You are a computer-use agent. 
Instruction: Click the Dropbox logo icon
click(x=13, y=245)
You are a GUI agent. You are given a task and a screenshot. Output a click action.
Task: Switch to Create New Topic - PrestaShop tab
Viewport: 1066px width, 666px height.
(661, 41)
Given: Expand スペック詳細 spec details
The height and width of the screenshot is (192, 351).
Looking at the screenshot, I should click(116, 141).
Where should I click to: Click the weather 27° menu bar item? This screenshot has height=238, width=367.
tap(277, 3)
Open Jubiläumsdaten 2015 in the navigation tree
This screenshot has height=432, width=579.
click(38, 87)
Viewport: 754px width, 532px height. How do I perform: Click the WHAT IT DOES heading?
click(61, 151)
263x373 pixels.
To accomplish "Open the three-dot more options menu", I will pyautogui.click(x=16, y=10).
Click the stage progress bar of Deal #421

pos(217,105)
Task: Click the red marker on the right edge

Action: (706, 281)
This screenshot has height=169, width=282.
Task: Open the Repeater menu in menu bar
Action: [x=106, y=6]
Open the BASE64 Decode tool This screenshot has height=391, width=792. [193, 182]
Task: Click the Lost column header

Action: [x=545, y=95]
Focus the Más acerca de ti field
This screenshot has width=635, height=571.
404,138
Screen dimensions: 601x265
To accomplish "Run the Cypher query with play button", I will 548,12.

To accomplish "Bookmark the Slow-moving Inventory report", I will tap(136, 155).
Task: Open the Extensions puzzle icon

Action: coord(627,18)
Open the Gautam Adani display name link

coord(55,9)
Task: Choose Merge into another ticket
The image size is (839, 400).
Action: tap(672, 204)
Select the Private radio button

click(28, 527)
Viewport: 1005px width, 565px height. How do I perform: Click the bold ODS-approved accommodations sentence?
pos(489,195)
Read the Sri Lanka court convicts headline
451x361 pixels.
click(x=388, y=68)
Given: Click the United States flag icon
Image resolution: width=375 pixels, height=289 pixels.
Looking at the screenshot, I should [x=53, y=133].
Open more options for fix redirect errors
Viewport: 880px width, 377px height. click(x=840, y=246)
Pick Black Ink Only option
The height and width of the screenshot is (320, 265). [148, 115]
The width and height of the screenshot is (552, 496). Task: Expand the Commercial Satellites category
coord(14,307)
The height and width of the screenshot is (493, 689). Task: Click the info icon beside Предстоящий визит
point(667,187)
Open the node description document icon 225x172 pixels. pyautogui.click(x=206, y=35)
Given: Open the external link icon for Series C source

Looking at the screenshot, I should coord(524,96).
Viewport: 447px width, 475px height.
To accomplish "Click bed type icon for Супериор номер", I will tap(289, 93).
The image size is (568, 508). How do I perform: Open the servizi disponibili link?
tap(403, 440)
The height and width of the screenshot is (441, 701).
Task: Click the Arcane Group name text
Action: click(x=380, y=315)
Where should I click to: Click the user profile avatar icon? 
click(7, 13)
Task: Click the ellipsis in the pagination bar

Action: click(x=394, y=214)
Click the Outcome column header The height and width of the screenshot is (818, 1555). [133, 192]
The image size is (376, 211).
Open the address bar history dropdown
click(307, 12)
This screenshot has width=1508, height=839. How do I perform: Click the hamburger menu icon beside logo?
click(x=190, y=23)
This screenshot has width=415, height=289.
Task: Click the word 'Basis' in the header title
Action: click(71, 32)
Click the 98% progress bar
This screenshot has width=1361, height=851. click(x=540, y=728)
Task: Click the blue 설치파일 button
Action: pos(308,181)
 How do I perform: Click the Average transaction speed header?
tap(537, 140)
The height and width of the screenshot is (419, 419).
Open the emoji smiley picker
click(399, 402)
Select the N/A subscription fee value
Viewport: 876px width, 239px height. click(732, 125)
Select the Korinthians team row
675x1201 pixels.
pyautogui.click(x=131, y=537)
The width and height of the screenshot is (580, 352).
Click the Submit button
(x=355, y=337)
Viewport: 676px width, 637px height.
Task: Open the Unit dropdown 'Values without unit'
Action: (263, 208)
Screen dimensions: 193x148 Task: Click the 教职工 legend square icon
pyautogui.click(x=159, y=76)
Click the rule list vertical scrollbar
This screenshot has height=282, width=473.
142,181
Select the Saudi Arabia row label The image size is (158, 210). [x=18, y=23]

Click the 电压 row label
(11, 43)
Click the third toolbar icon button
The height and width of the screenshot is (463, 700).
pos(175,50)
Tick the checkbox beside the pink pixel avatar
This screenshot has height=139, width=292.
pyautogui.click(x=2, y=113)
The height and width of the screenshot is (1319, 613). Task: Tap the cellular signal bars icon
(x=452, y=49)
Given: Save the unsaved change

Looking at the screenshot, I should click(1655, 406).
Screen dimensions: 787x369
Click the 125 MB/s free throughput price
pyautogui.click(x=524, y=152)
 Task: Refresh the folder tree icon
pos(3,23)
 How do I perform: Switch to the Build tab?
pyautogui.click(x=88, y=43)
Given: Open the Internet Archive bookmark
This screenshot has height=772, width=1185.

################

THE TASK:
Make an exact copy of every record listed above.

FINISHED EXERCISE:
You are a computer-use agent. 
Instruction: Click the Dropbox logo icon
click(x=13, y=245)
You are a GUI agent. You are given a task and a screenshot. Output a click action.
Task: Switch to Create New Topic - PrestaShop tab
Viewport: 1066px width, 666px height.
(661, 41)
Given: Expand スペック詳細 spec details
The height and width of the screenshot is (192, 351).
Looking at the screenshot, I should click(116, 141).
Where should I click to: Click the weather 27° menu bar item? This screenshot has height=238, width=367.
tap(277, 3)
Open Jubiläumsdaten 2015 in the navigation tree
This screenshot has height=432, width=579.
click(38, 87)
Viewport: 754px width, 532px height. How do I perform: Click the WHAT IT DOES heading?
click(61, 151)
263x373 pixels.
To accomplish "Open the three-dot more options menu", I will pyautogui.click(x=16, y=10).
Click the stage progress bar of Deal #421

pos(217,105)
Task: Click the red marker on the right edge

Action: (706, 281)
This screenshot has height=169, width=282.
Task: Open the Repeater menu in menu bar
Action: [x=106, y=6]
Open the BASE64 Decode tool This screenshot has height=391, width=792. [193, 182]
Task: Click the Lost column header

Action: [x=545, y=95]
Focus the Más acerca de ti field
This screenshot has width=635, height=571.
404,138
Screen dimensions: 601x265
To accomplish "Run the Cypher query with play button", I will 548,12.

To accomplish "Bookmark the Slow-moving Inventory report", I will tap(136, 155).
Task: Open the Extensions puzzle icon

Action: coord(627,18)
Open the Gautam Adani display name link

coord(55,9)
Task: Choose Merge into another ticket
The image size is (839, 400).
Action: tap(672, 204)
Select the Private radio button

click(28, 527)
Viewport: 1005px width, 565px height. How do I perform: Click the bold ODS-approved accommodations sentence?
pos(489,195)
Read the Sri Lanka court convicts headline
451x361 pixels.
click(x=388, y=68)
Given: Click the United States flag icon
Image resolution: width=375 pixels, height=289 pixels.
Looking at the screenshot, I should [x=53, y=133].
Open more options for fix redirect errors
Viewport: 880px width, 377px height. click(x=840, y=246)
Pick Black Ink Only option
The height and width of the screenshot is (320, 265). [148, 115]
The width and height of the screenshot is (552, 496). Task: Expand the Commercial Satellites category
coord(14,307)
The height and width of the screenshot is (493, 689). Task: Click the info icon beside Предстоящий визит
point(667,187)
Open the node description document icon 225x172 pixels. pyautogui.click(x=206, y=35)
Given: Open the external link icon for Series C source

Looking at the screenshot, I should coord(524,96).
Viewport: 447px width, 475px height.
To accomplish "Click bed type icon for Супериор номер", I will tap(289, 93).
The image size is (568, 508). How do I perform: Open the servizi disponibili link?
tap(403, 440)
The height and width of the screenshot is (441, 701).
Task: Click the Arcane Group name text
Action: click(x=380, y=315)
Where should I click to: Click the user profile avatar icon? 
click(7, 13)
Task: Click the ellipsis in the pagination bar

Action: click(x=394, y=214)
Click the Outcome column header The height and width of the screenshot is (818, 1555). [133, 192]
The image size is (376, 211).
Open the address bar history dropdown
click(307, 12)
This screenshot has width=1508, height=839. How do I perform: Click the hamburger menu icon beside logo?
click(x=190, y=23)
This screenshot has width=415, height=289.
Task: Click the word 'Basis' in the header title
Action: click(71, 32)
Click the 98% progress bar
This screenshot has width=1361, height=851. click(x=540, y=728)
Task: Click the blue 설치파일 button
Action: pos(308,181)
 How do I perform: Click the Average transaction speed header?
tap(537, 140)
The height and width of the screenshot is (419, 419).
Open the emoji smiley picker
click(399, 402)
Select the N/A subscription fee value
Viewport: 876px width, 239px height. click(732, 125)
Select the Korinthians team row
675x1201 pixels.
pyautogui.click(x=131, y=537)
The width and height of the screenshot is (580, 352).
Click the Submit button
(x=355, y=337)
Viewport: 676px width, 637px height.
Task: Open the Unit dropdown 'Values without unit'
Action: (263, 208)
Screen dimensions: 193x148 Task: Click the 教职工 legend square icon
pyautogui.click(x=159, y=76)
Click the rule list vertical scrollbar
This screenshot has height=282, width=473.
142,181
Select the Saudi Arabia row label The image size is (158, 210). [x=18, y=23]

Click the 电压 row label
(11, 43)
Click the third toolbar icon button
The height and width of the screenshot is (463, 700).
pos(175,50)
Tick the checkbox beside the pink pixel avatar
This screenshot has height=139, width=292.
pyautogui.click(x=2, y=113)
The height and width of the screenshot is (1319, 613). Task: Tap the cellular signal bars icon
(x=452, y=49)
Given: Save the unsaved change

Looking at the screenshot, I should click(1655, 406).
Screen dimensions: 787x369
Click the 125 MB/s free throughput price
pyautogui.click(x=524, y=152)
 Task: Refresh the folder tree icon
pos(3,23)
 How do I perform: Switch to the Build tab?
pyautogui.click(x=88, y=43)
Given: Open the Internet Archive bookmark
This screenshot has height=772, width=1185.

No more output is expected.